Mes recherches m'indiquent qu'Hugo Pratt a évoqué Zuydcoote dans une aventure de Corto Maltese (Burlesque entre Zuydcoote et Bray-Dunes)

L'immensité de la plage n'est brisée que par la présence des blockhaus dans un alignement méthodique de défense jusqu'à Malo les Bains. Des enfants s'initient au char à voile qui apportent de la couleur et de la gaieté à ce désert de sable. Malo les Bains avec ses nombreuses villas finXIXème début XXème a fière allure. Ses restaurants, glaciers, brasseries annoncent une station balnéaire vivante. Mais aujourd'hui elle attend encore les beaux jours. Malo "la reine des plages du Nord" est collée à Dunkerque. Elle en est sa joie de vivre.
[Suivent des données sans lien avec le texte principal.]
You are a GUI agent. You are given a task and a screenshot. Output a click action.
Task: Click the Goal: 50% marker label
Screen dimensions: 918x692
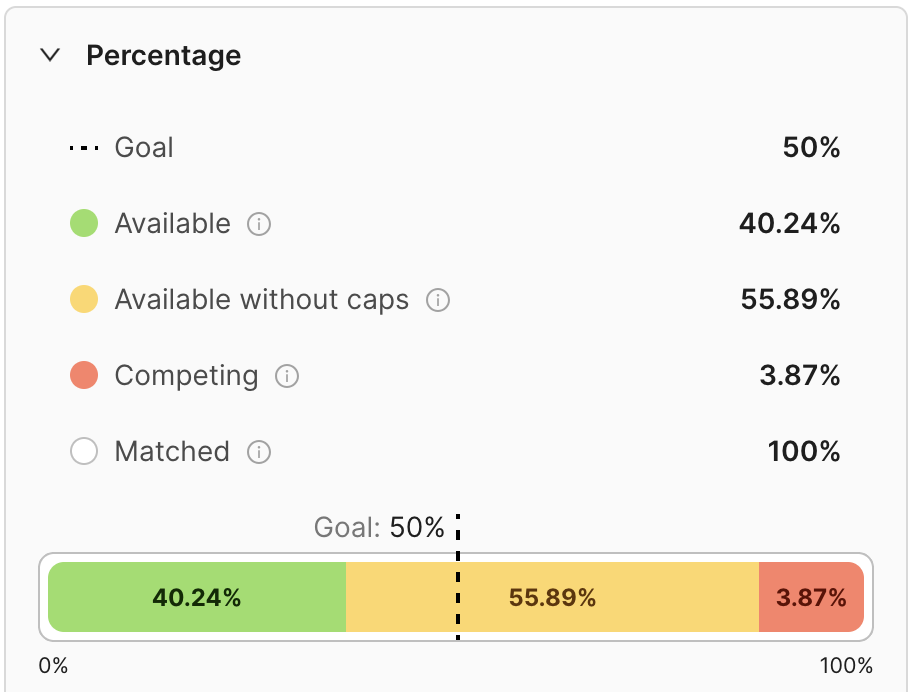379,527
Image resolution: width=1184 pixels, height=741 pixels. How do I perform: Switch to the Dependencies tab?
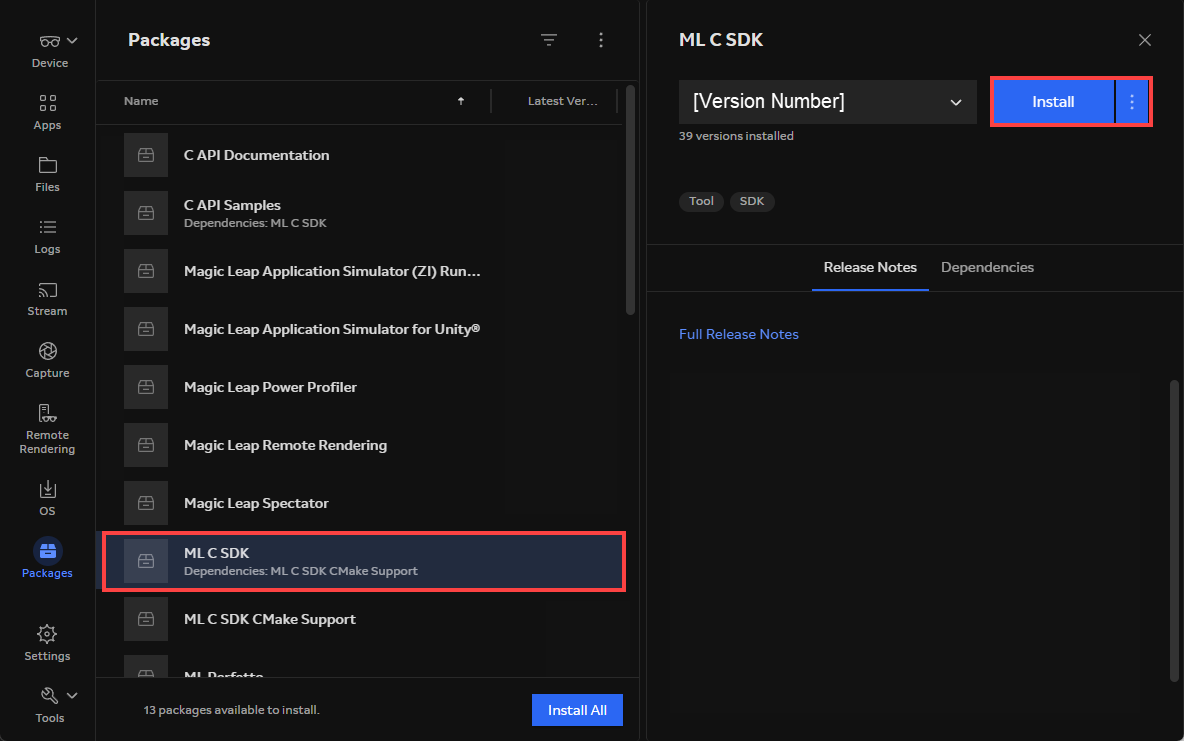click(987, 267)
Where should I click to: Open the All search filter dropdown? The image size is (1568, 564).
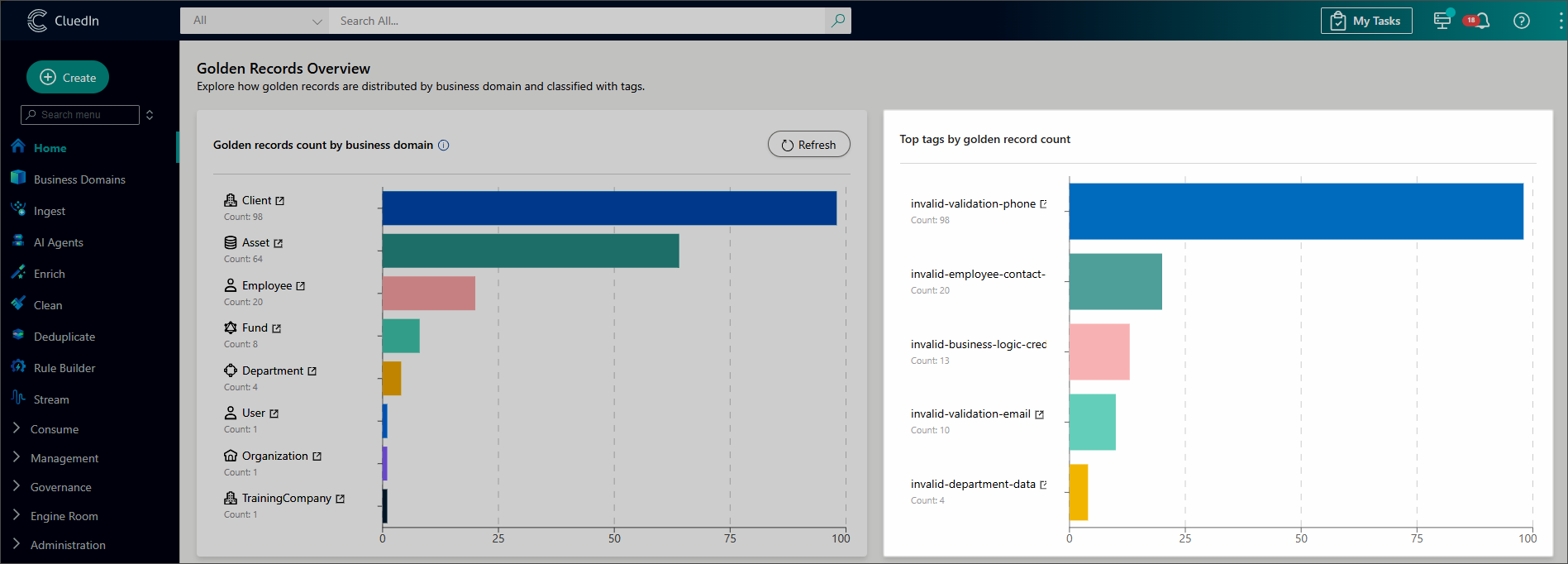255,21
C'est mon point de départ...



Au loin la Belgique...




Bray-Dunes, première ville sur la côte française



"Nous irons manger des frites chez Irène..."Jacques Brel



Une épave de la dernière guerre à marée basse


Poisson mort à marée basse
Béton dans la brume



Avant de quitter Bray-Dunes, je ne me suis pas souvenu de la belle inspiration d'Alain Souchon et de son baiser osé. Je partage ici quelques paroles de cette chanson : 

Je chante un baiser 
Je chante un baiser osé 
Sur mes lèvres déposé 
Par une inconnue que j'ai croisée 
Je chante un baiser 
Marchant dans la brume 
Le cœur démoli par une 
Sur le chemin des dunes 
La plage de Malo Bray-Dunes 
La mer du Nord en hiver 
Sortait ses éléphants gris vert 
Des Adamo passaient bien couverts 
Donnant à la plage son caractère 
Naïf et sincère 
Le vent de Belgique 
Transportait de la musique 
Des flonflons à la française 
Des fancy-fair à la fraise... 


Malo les Bains, la plage de Dunkerque







Je ne connaissais pas Dunkerque, 3ème port de France...Je ne suis pas déçu. La ville bombardée durant la 1ère guerre mondiale, quasiment détruite pendant le second conflit mondial, a été reconstruite avec une réfléxion architecturale comme à Royan et au Havre. Cela lui donne une respiration urbaine que d'autres cités ont perdu au fil de leur histoire. Dunkerque est liée à la mer. Jean Bart est son héros. A l'entrée de la ville un quartier neuf et innovant démontre que la réflexion architecturale se poursuit avec élégance, avec le quartier du Grand Large. Son histoire a également été préservée avec la rénovation et la reconstruction de certains de ses monuments comme la cathédrale Saint-Eloi et l'inévitable beffroi qui lui sert de clocher. C'est aujourd'hui l'office de tourisme qui nous y accueille. Un ascenseur permet d'accèder à un carillon puis à une esplanade qui domine la ville et permet d'apprécier son panorama jusqu'à la mer. Aujourd'hui hélas le ciel est un peu bas. Je viendrais peut-être un jour pour le carnaval de la ville qui attire chaque année plusieurs milliers de personnes qui festoient comme l'atteste aujourd'hui le journal local "la Voix du Nord"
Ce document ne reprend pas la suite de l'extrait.